Wrong Kind of Black, originally titled Maybe Today, is an Australian four-part comedy drama series originally released as a telemovie and web series in 2018, and on streaming services in 2020. It was created, written and narrated by the Aboriginal Australian author, storyteller, and inaugural Australian Children's Laureate (2012–2013), Boori Monty Pryor, on whose life it is based. It is directed by Catriona McKenzie.

==Synopsis==
Described as a comedy drama, the series is based on Pryor's life and experiences growing up in northern Melbourne in the 1960s and 1970s, far away both literally and figuratively from his childhood on Palm Island.

Pryor later became an author, storyteller, and was the inaugural Australian Children's Laureate from 2012 to 2013.

==Cast and characters==
Clarence John Ryan plays the role of Pryor as a young man, veteran Indigenous actor Tom E. Lewis plays Pryor's father, while Lisa Flanagan plays his mother. The young Boori and his brother Paul are played by Nihil Yasserie and Christopher Ketchup, who have no training as actors.

Damian Walshe-Howling, Jacek Koman, Colin Lane, Toby Truslove and many others appear in Episode 1.

==Production==
The series was originally titled Maybe Today, with the project funded by Screen Australia and ABC Television under its have "Long Story Short" initiative in 2016, with additional funding from Screen Queensland and Film Victoria.

It is directed by Catriona McKenzie, produced by Melanie Brunt, Kelly West and Andrea Denholm, and made by Princess Pictures. It was co-written by Pryor and Nick Musgrove, and Pryor narrates the story. The total length is an hour.

Filming was done in Townsville and Melbourne, with only a week in each location.

==Themes==
There is comedy, drama, tragedy, music and 1970s fashion and disco life in the film, but its underlying theme is political, showing the extent of overt racism in Australia at the time.

==Release==
The Wrong Kind of Black was first shown to a live audience as part of "Series Mania Melbourne" at the Australian Centre for the Moving Image (ACMI) on 19 July 2018, premiered on 5 August on ABC iview as a four-part series, and was shown as a one-hour telemovie on ABC Television that same evening.

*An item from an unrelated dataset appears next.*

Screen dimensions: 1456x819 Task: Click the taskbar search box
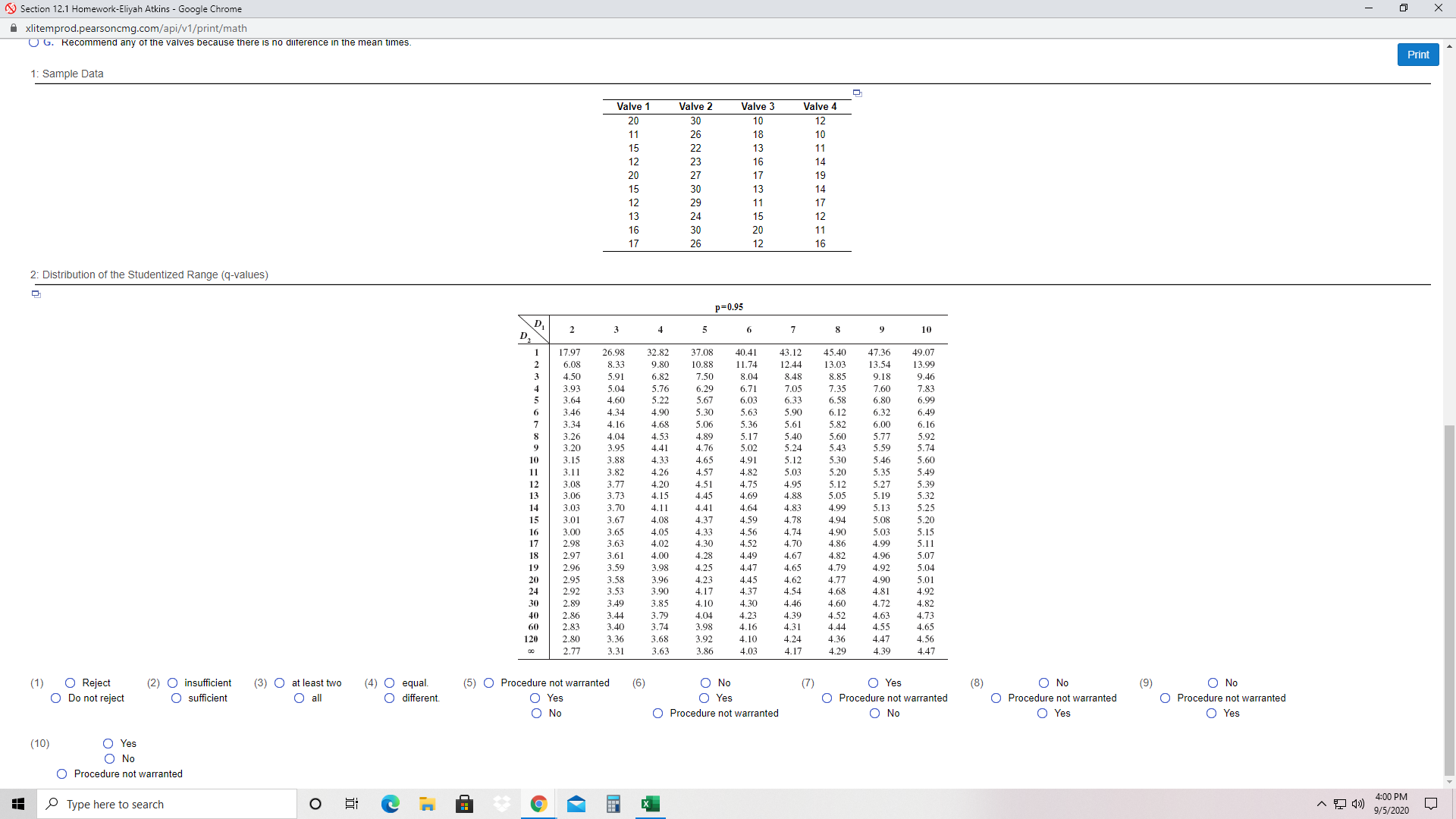[167, 804]
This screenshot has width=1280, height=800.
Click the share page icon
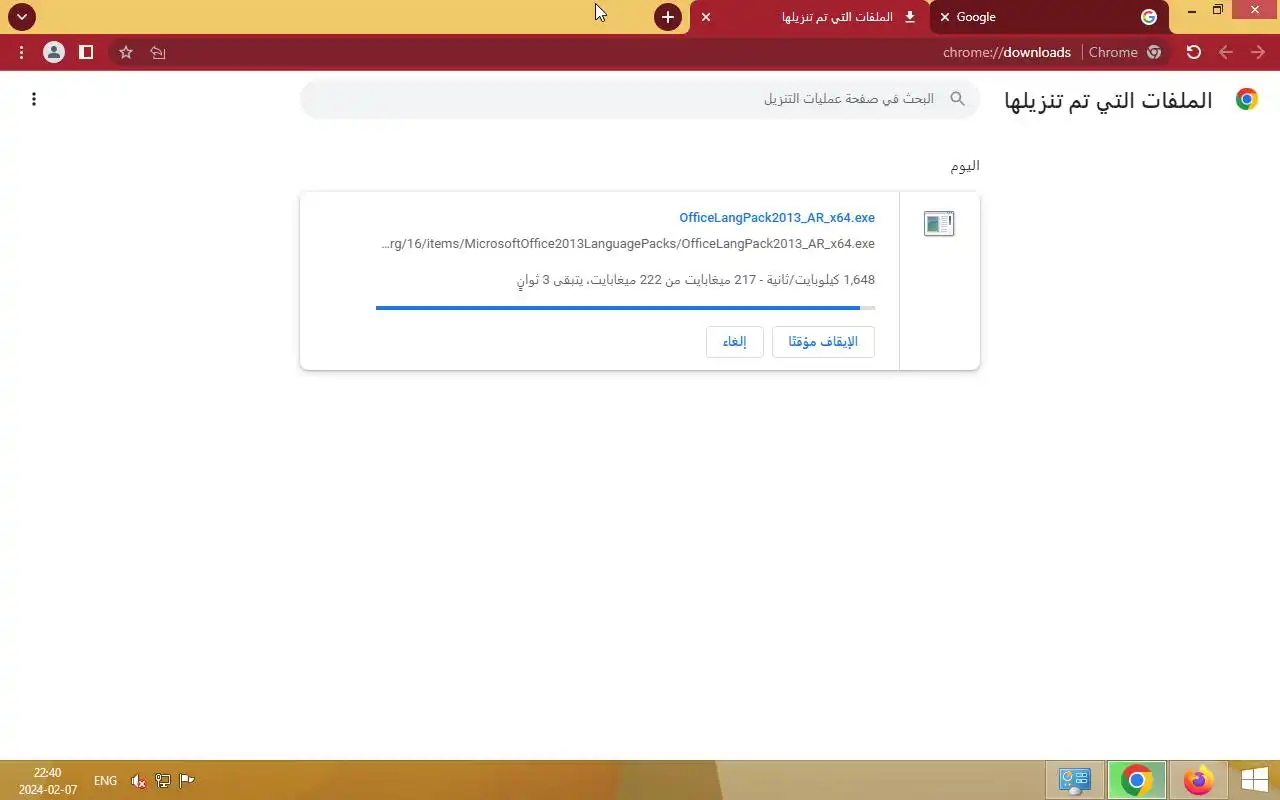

The series was picked up on 6 November 2020 by Netflix for international distribution.

It is also archived on and available from National Film and Sound Archive, in one of its curated collections.

==Episode list==
All episodes were released on 5 August 2020, and were named as follows:
1. Hedging Your Bets
2. Lover Not A Fighter
3. Trouble Makers
4. Story Keeper

== Reception ==
The series received accolades in The Guardian for its sense of humour, handling of issues surrounding racial violence, and scripting.

It was nominated for an International Emmy Award for Best Short Form Series, and won the Grand Jury Award at the 2019 Melbourne Web Series Festival.